Queda la narración lineal, lo que está más en la superficie de un cuento para niños. Se atienden aspectos que juegan en la obra, sin duda, pero se orillan otros fundamentales conectados con las ideas masónicas que laten en toda la narración emanadas de la Ilustración, recibidas por los círculos cultos de Viena y que Mozart y Schikaneder quisieron reflejar, aun con un lenguaje asequible a un público de barriada. Los espectáculos de tramoya vista, llenos de trucos, con personajes simpáticos y héroes populares, con encantamientos y acción generalmente inverosímil, acogidos a la llamada moda Zauberstück (pieza mágica), eran habituales. El medio más fácil para calar en una audiencia poco preparada.

Aquí acaba por cansar tanto dibujo y se nos antoja excesivamente mecánica la exhibición, que a veces tiene su gracia. Pero terminamos un poco hartos de tanta rueda giratoria, tanta ilustración naïf. Todo el ropaje masónico es orillado y el juego de tonalidades olvidado. Desaparecen los diálogos hablados, propios del singspiel. Nos contentamos con brevísimos resúmenes en pantalla y con el sonido de un fortepiano que interpreta las Fantasías en re menor y do menor del músico salzburgués.
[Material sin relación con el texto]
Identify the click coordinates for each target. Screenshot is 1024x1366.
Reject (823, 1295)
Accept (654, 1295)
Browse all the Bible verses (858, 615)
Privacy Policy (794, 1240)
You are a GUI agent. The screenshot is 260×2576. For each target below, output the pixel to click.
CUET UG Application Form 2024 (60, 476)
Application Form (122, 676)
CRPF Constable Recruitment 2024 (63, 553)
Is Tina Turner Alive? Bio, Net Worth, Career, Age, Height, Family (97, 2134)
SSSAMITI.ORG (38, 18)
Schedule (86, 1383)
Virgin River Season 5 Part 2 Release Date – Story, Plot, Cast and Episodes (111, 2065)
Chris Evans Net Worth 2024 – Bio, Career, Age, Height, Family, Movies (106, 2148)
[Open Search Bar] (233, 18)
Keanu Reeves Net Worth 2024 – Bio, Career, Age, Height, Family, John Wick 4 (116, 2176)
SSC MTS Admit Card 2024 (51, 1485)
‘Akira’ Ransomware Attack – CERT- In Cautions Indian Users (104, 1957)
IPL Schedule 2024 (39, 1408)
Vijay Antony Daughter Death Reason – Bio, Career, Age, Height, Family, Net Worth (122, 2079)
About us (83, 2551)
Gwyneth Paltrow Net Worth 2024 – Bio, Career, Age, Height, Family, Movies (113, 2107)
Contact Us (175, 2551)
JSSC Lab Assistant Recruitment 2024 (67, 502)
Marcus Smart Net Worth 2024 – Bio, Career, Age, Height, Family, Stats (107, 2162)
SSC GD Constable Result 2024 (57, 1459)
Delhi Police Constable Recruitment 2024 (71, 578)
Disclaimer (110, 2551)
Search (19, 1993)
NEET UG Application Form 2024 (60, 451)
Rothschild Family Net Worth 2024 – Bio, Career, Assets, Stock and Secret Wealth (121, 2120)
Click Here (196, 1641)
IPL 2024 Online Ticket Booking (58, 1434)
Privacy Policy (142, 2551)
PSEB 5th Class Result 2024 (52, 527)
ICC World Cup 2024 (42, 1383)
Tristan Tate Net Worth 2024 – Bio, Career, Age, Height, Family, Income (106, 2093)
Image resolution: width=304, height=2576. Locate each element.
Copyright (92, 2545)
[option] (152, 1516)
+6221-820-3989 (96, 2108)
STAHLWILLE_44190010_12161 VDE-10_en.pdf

En esta primera representación pudimos aplaudir a uno de los jóvenes tenores lírico-ligeros con más futuro: Stanislas de Barbeyrac. Voz bien satinada y homogénea, con estupenda proyección a la zona alta, que cantó una excelente aria del retrato. A Anette Fritsch, una lírica, la hemos escuchado mejor en otras ocasiones. El instrumento es muy apreciable, tiene carne, pero tiende a destemplarse y a no regular el volumen en momentos delicados. No acertó a reproducir, con todas las  notas en su sitio, la nada fácil volata de su aria del suicidio. Muy justita y en exceso ligera, pero valentísima, Rocío Pérez como Reina de la noche, con problemas en su segunda aria.

Bien Andreas Wolf, un Papageno en su punto, y modélico Atxalandabaso como probado Monostatos. Andrea Mastroni exhibió de nuevo su fornido caudal y su autoridad en las notas graves (aunque no se fue al mi 1 –no escrito- en su segunda aria, que cantó muy noblemente, y dotó de solidez al amplificado Orador. Pizpireta, sobrada y graciosa Ruth Rosique en la chamuscada Papagena, que por mor de la idea escénica solo aparece en el dúo. Buen trío de Damas, estupendas las niñas-niños de los Pequeños Cantores de la ORCAM y más que cumplidores Antonio Lozano y Felipe Bou como Hombres con armadura, aquí, como Sarastro y los coristas, barbados y vestidos de smoking. En esta producción desaparecen los dos sacerdotes de la iniciación.

Ivor Bolton mejoró su interpretación de hace unos años. Todo estuvo en su sitio, con tempi muy adecuados, con staccati precisos, con fraseos bien cincelados. Hubo escasez de “moros” y una indudable elocuencia teatral, aunque la música sonó casi siempre poco jugosa, muchas veces seca y falta de vuelo. Colaboró bien la Orquesta y cantó con propiedad y garbo el coro.